Quoted passage —
So I tried only displaying 40 characters before and after:

jsonc.scanner.JSONSyntaxError: Expecting ':' delimiter
  File '<stdin>', line 1, column 371
    ...SeeAlso": ["GML", "XML"]}, "GlossSee"}}}}}
                                            ^

But that left a lot of unused space, so I made it dynamic:

jsonc.scanner.JSONSyntaxError: Expecting ':' delimiter
  File '<stdin>', line 1, column 371
    ...s such as DocBook.", "GlossSeeAlso": ["GML", "XML"]}, "GlossSee"}}}}}
                                                                       ^

It didn't look quite right in tracebacks, so I inherited from SyntaxError:

File "<string>", line 1

    ^
jsonc.scanner.JSONSyntaxError: Expecting value

Sadly, we lose the column information now, so traceback should be modified. But other than that, it looks great.

nineteendo commented 3 months ago

You can install jsonyx for testing purposes: https://pypi.org/project/jsonyx It can be run from the command line with python -m jsonyx.tool.

IMPORTANT: Don't use it in production code, the API is unstable and is insufficiently tested.

nineteendo commented 3 months ago

As stated previously, you get the information for free in tracebacks:

Traceback (most recent call last):
  File "<stdin>", line 1, in <module>
  File "/usr/local/lib/python3.12/site-packages/jsonyx/__init__.py", line 247, in loads
    return JSONDecoder(allow=allow).loads(s, filename=filename)
           ^^^^^^^^^^^^^^^^^^^^^^^^^^^^^^^^^^^^^^^^^^^^^^^^^^^^
  File "/usr/local/lib/python3.12/site-packages/jsonyx/__init__.py", line 121, in loads
    return self._scanner(filename, s)
           ^^^^^^^^^^^^^^^^^^^^^^^^^^
  File "<string>", line 1
    [,]
     ^
jsonyx._decoder.JSONSyntaxError: Expecting value

And you can format the exception like this:

>>> import jsonyx, traceback
>>> exc = jsonyx.JSONSyntaxError("Expecting value", "<string>", "[,]", 1)
>>> print(*traceback.format_exception_only(exc), sep="", end="")
  File "<string>", line 1
    [,]
     ^
jsonyx._decoder.JSONSyntaxError: Expecting value
nineteendo commented 3 months ago

@elisbyberi, what do you think of my approach? Imagine if syntax errors looked like this:

>>> [,]
SyntaxError: invalid syntax: line 1 column 2 (char 2)

Provided data —
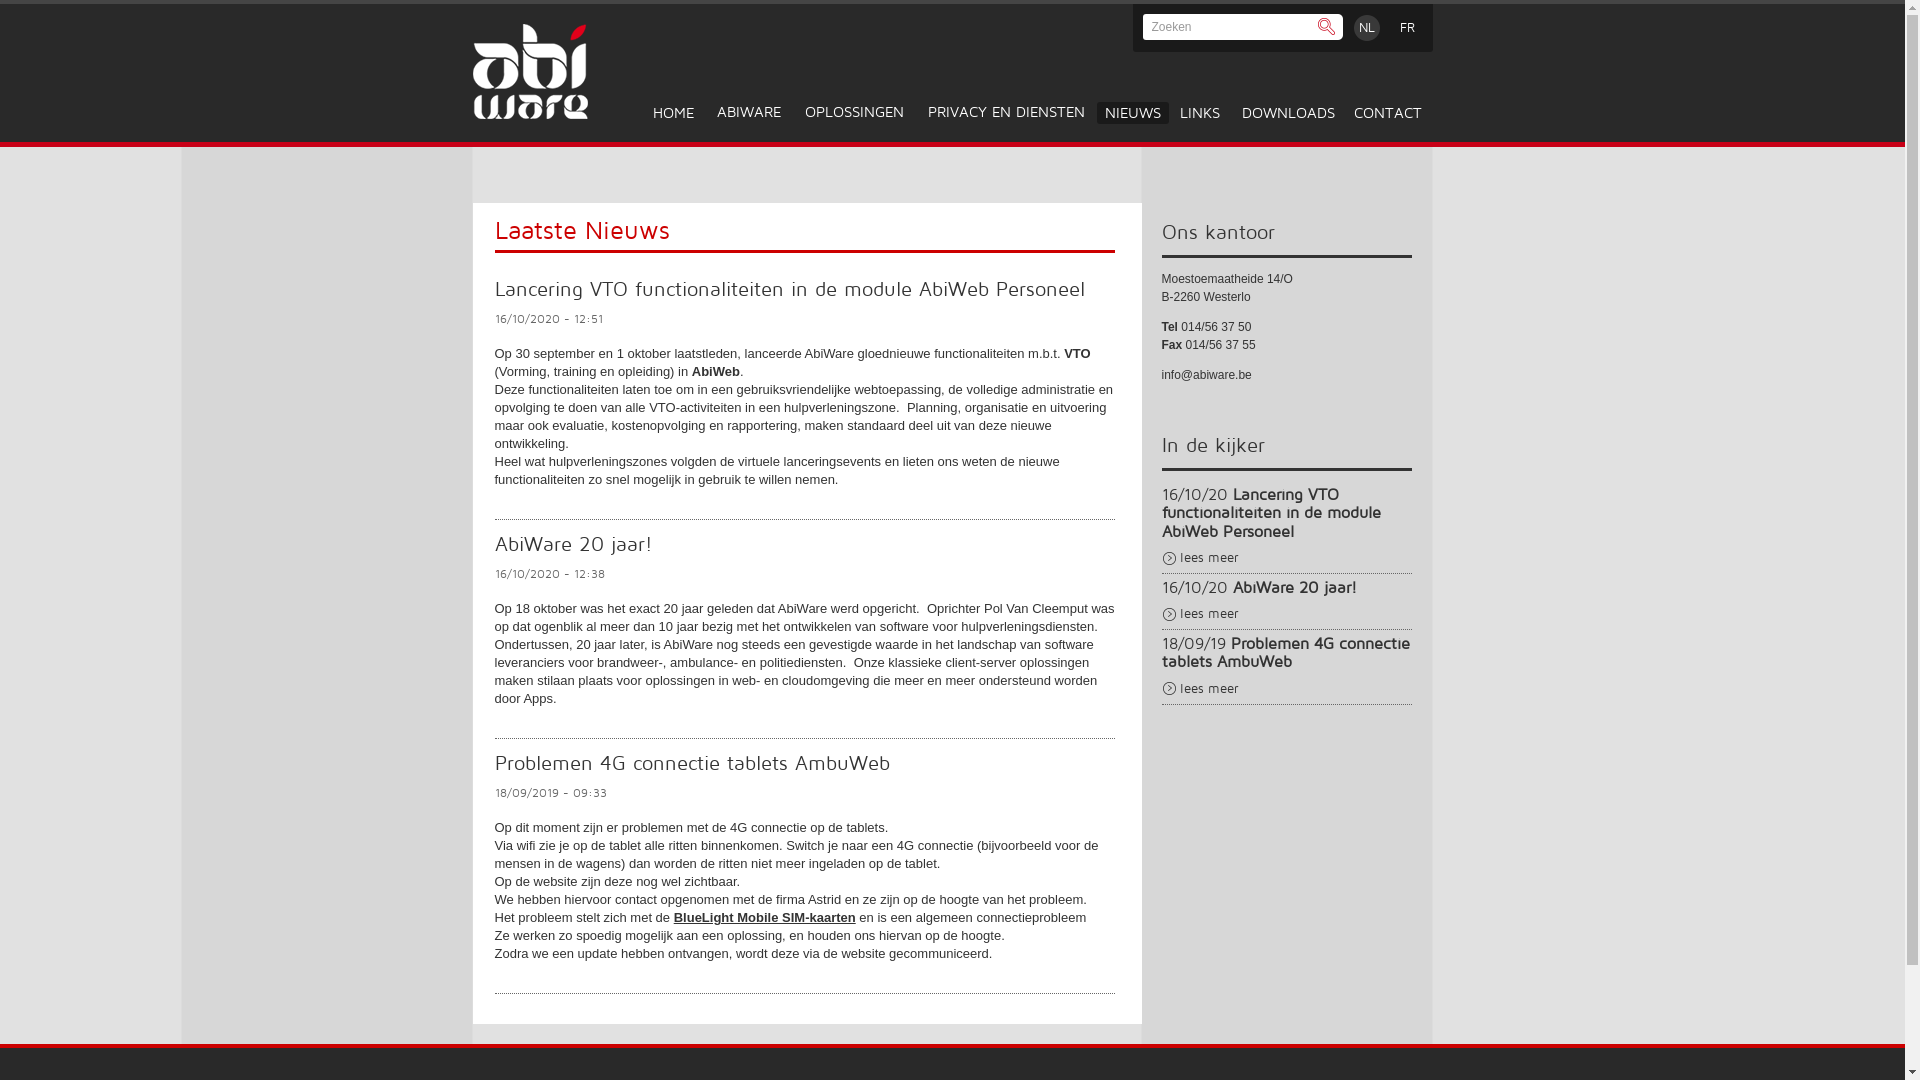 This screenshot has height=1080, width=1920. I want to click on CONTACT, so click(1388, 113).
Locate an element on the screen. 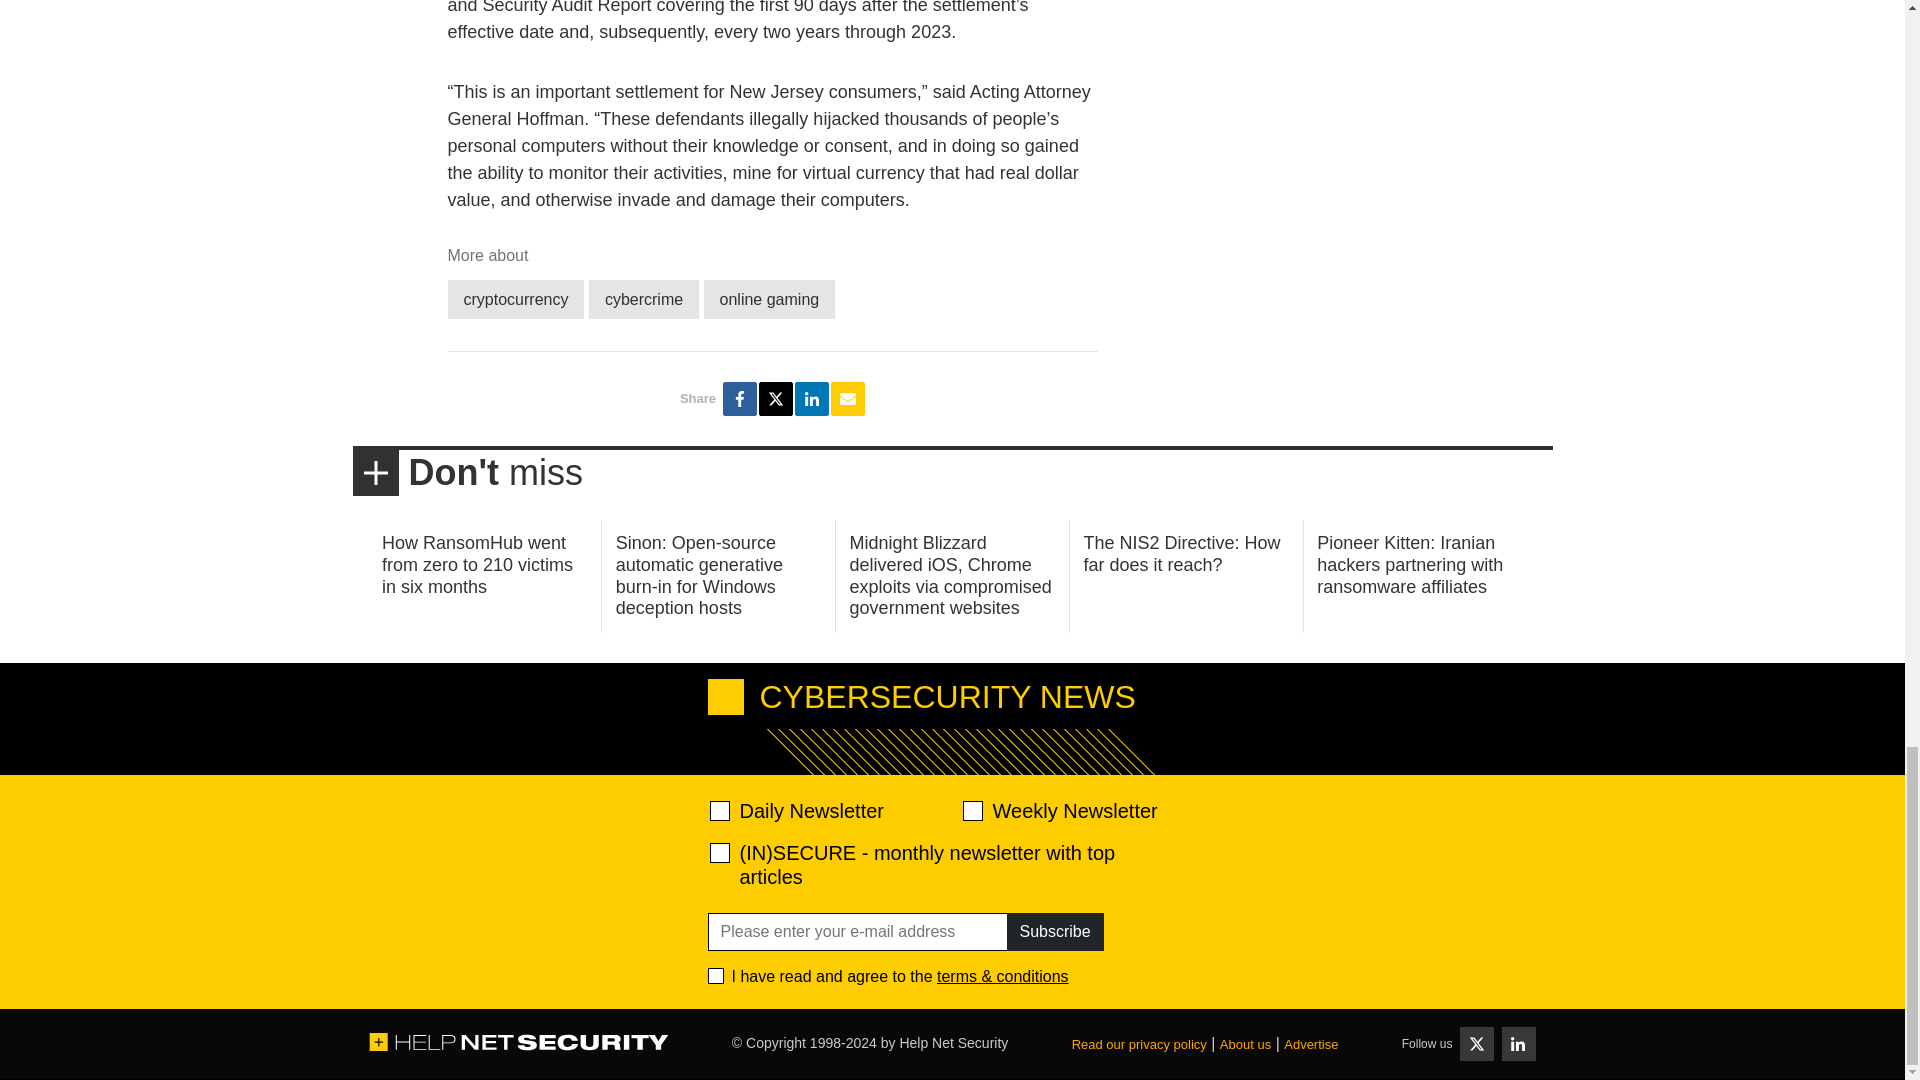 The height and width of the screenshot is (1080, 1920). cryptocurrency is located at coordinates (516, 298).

Exercise task 1 — Reproduce the passage of the thread on JSON syntax errors starting at "You can install" and ending at "is insufficiently tested.", word for word.
Exercise task 2 — Write what follows the last sentence of the thread on JSON syntax errors.

Written answer 1 —
You can install jsonyx for testing purposes: https://pypi.org/project/jsonyx It can be run from the command line with python -m jsonyx.tool.

IMPORTANT: Don't use it in production code, the API is unstable and is insufficiently tested.

Written answer 2 —
Instead of this:

>>> [,]
  File "<stdin>", line 1
    [,]
     ^
SyntaxError: invalid syntax

Ideally, answer on the Discourse thread, I can't post there.

nineteendo commented 3 months ago

Could you show Chris what the simple approach could look like for indented JSON in a terminal?

  File '<stdin>', line 1, column 371
    {"glossary": {"title": "example glossary", "GlossDiv": {"title": "S", "G
lossList": {"GlossEntry": {"ID": "SGML", "SortAs": "SGML", "GlossTerm": "Sta
ndard Generalized Markup Language", "Acronym": "SGML", "Abbrev": "ISO 8879:1
986", "GlossDef": {"para": "A meta-markup language, used to create markup la
nguages such as DocBook.", "GlossSeeAlso": ["GML", "XML"]}, "GlossSee"}}}}}

                                                                      ^
jsonc.scanner.JSONSyntaxError: Expecting ':' delimiter
nineteendo commented 3 months ago

Also, it's worth noting that including the filename in the error message can be extremely useful.

nineteendo commented 3 months ago

I'm going to try to underline more than one character if applicable.

ArielRotem1 commented 3 months ago

Could you show Chris what the simple approach could look like for indented JSON in a terminal?

  File '<stdin>', line 1, column 371
    {"glossary": {"title": "example glossary", "GlossDiv": {"title": "S", "G
lossList": {"GlossEntry": {"ID": "SGML", "SortAs": "SGML", "GlossTerm": "Sta
ndard Generalized Markup Language", "Acronym": "SGML", "Abbrev": "ISO 8879:1
986", "GlossDef": {"para": "A meta-markup language, used to create markup la
nguages such as DocBook.", "GlossSeeAlso": ["GML", "XML"]}, "GlossSee"}}}}}

                                                                      ^
jsonc.scanner.JSONSyntaxError: Expecting ':' delimiter

Why the caret signaling where the error is so far from the data itself? Additionally, the caret seems to change location according to the screen size of the device you're using.

nineteendo commented 3 months ago

There are 374 spaces before the caret:

  File '<stdin>', line 1, column 371
    {"glossary": {"title": "example glossary", "GlossDiv": {"title": "S", "GlossList": {"GlossEntry": {"ID": "SGML", "SortAs": "SGML", "GlossTerm": "Standard Generalized Markup Language", "Acronym": "SGML", "Abbrev": "ISO 8879:1986", "GlossDef": {"para": "A meta-markup language, used to create markup languages such as DocBook.", "GlossSeeAlso": ["GML", "XML"]}, "GlossSee"}}}}}
                                                                                                                                                                                                                                                                                                                                                                                      ^
jsonyx._decoder.JSONSyntaxError: Expecting ':' delimiter

Which get wrapped in the terminal (which is dependent of the screen size):

Screenshot 2024-07-18 at 18 12 30

Instead of truncating the text:

Screenshot 2024-07-18 at 18 13 28
nineteendo commented 3 months ago

Could you mention jsonyx in the thread? I'm getting a little annoyed about problems being mentioned that are already handled by it. Especially the "Expecting value" is quite undescriptive.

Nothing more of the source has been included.